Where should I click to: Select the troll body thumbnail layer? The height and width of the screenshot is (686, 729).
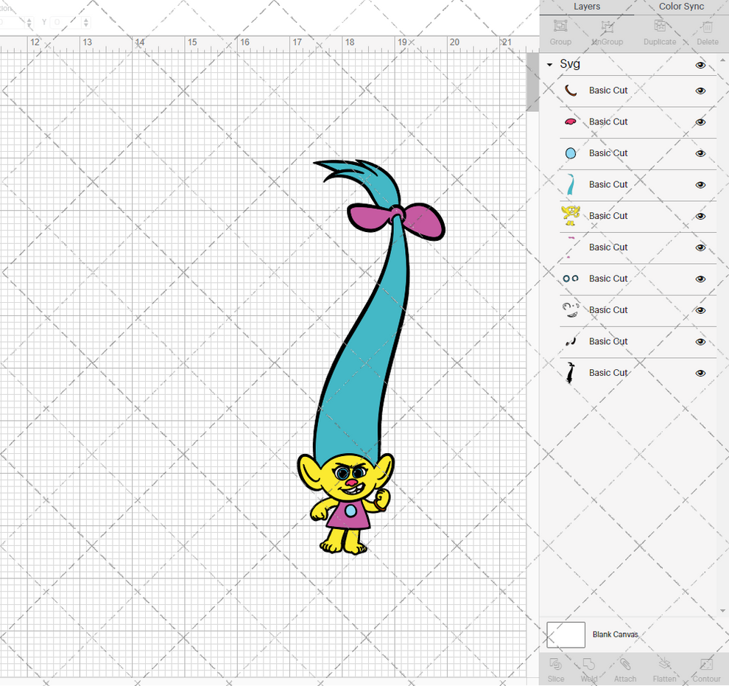click(x=569, y=215)
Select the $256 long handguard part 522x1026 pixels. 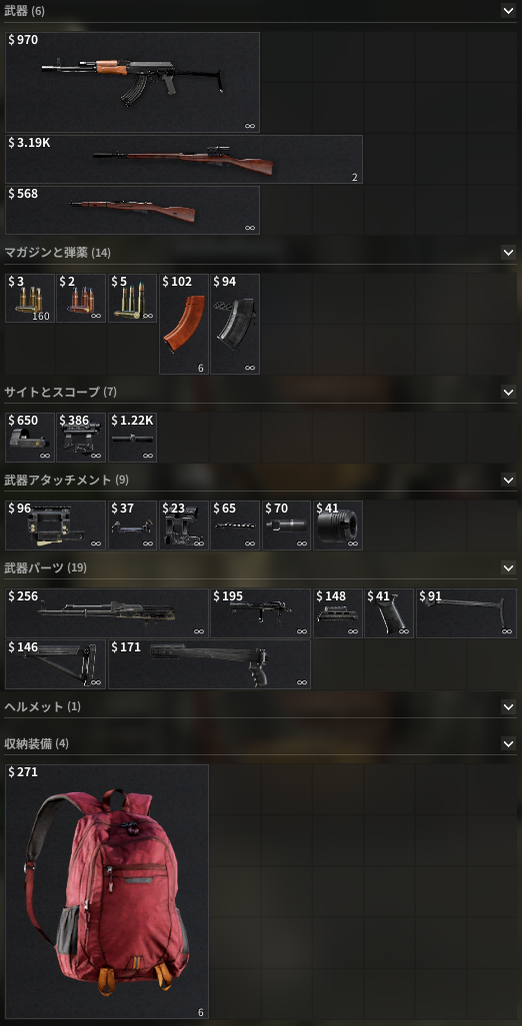(107, 613)
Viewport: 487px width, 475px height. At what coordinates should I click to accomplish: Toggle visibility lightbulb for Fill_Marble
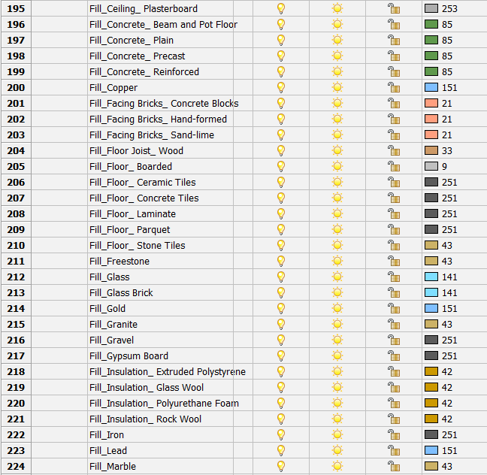[281, 467]
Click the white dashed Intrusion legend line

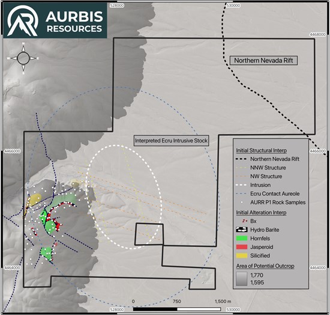tap(242, 185)
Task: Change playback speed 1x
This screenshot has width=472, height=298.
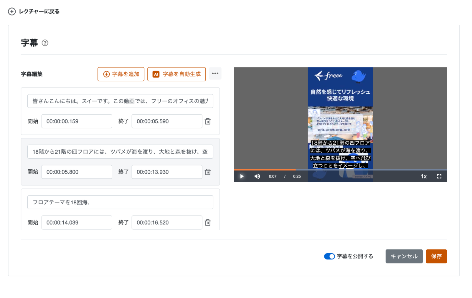Action: point(423,176)
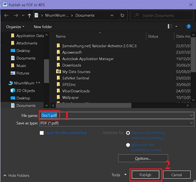Open the Organize dropdown menu
The image size is (196, 182).
15,27
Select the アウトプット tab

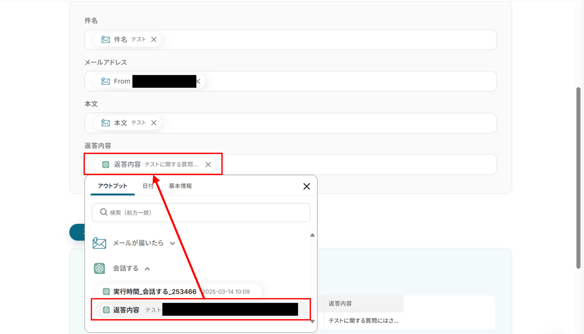(x=112, y=186)
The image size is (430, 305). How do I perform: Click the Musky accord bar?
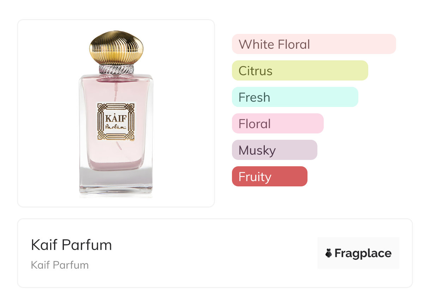point(275,150)
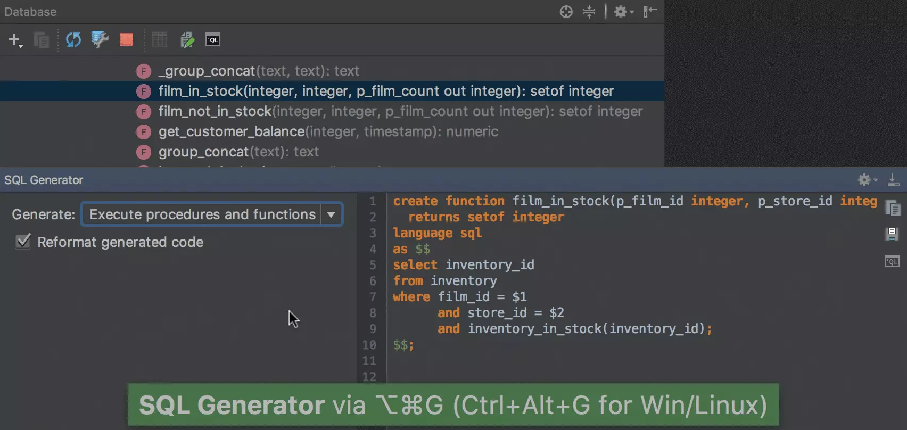
Task: Collapse all nodes in Database tree
Action: [589, 12]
····················
Exercise objective:
Everything from the line containing "The image size is (430, 305)." through the last line of the listing above must be output exactly, except the pictures.

Answer section:
The image size is (430, 305). How do I perform: Click the Musky accord bar?
point(275,150)
Task: Collapse all nodes in Database tree
Action: [589, 12]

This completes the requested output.